Swap "reviewer name" for "author name" in the part of the lines that opens with the line containing "This screenshot has height=1036, width=1175." and closes with the last of the lines. Reproduce only that part, leaving everything else unchanged and leaving out the pictures.

* DATA ENTRIES
┌──

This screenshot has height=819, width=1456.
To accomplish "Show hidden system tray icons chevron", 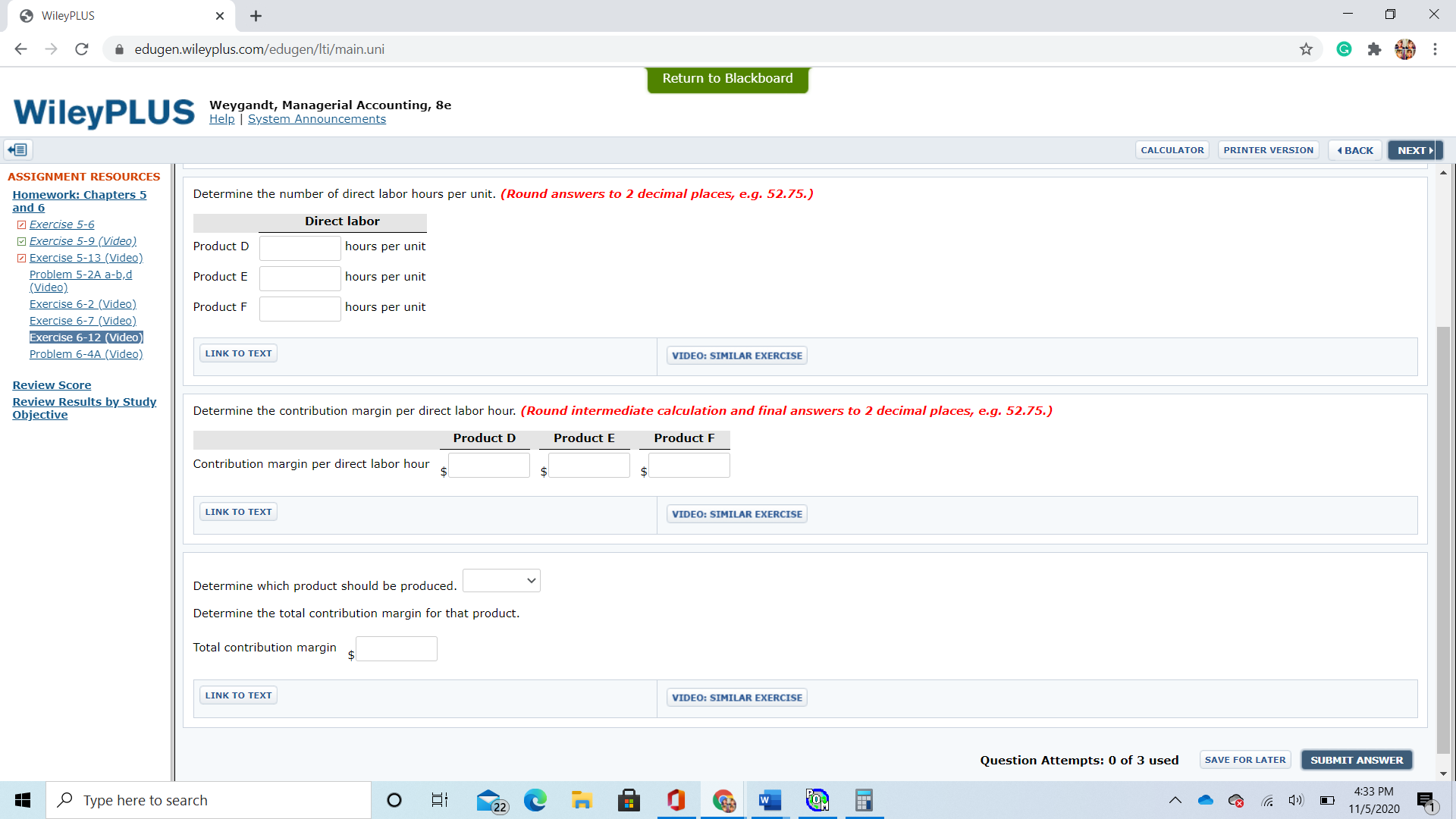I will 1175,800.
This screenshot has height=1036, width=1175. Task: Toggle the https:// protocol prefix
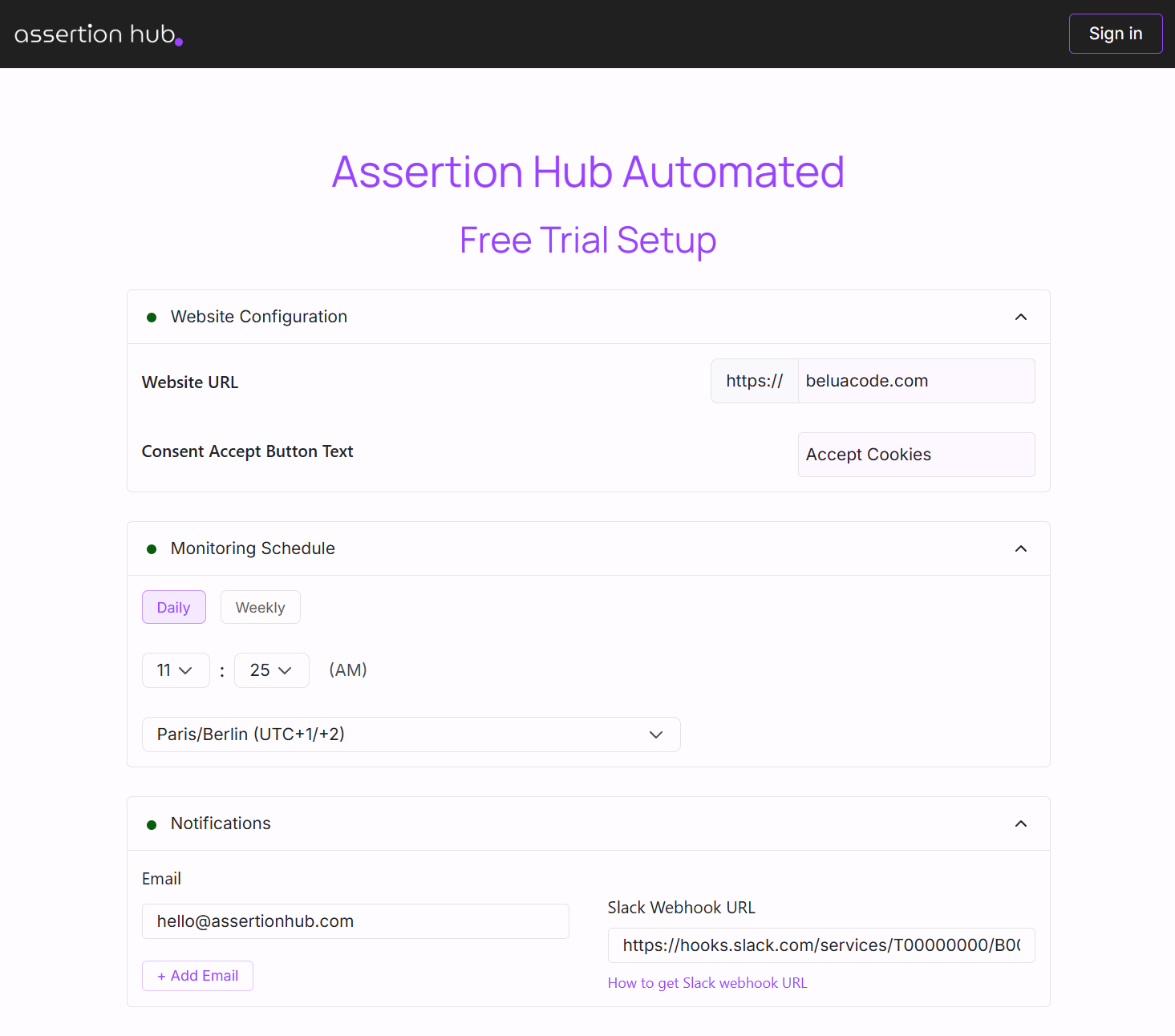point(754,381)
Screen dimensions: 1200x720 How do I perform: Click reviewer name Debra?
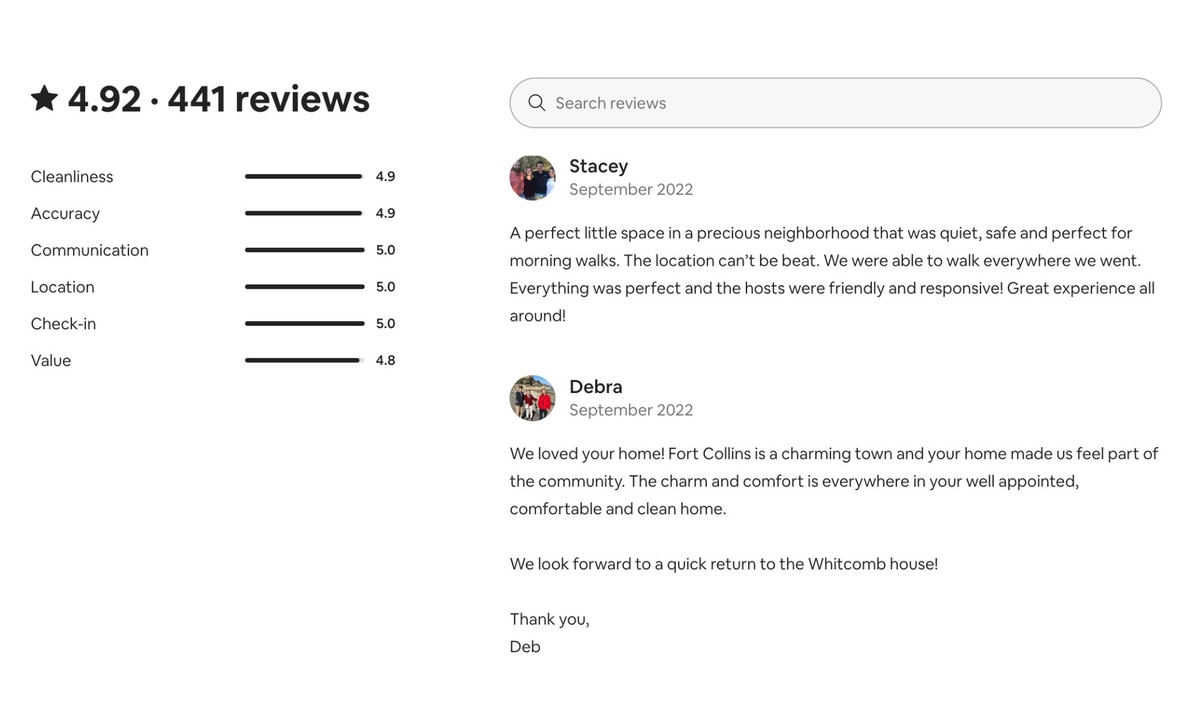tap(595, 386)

└──

* EXERCISE RESPONSE
This screenshot has height=1036, width=1175. Task: Toggle the https:// protocol prefix
point(754,381)
Screen dimensions: 1200x720 How do I perform: Click author name Debra?
tap(595, 386)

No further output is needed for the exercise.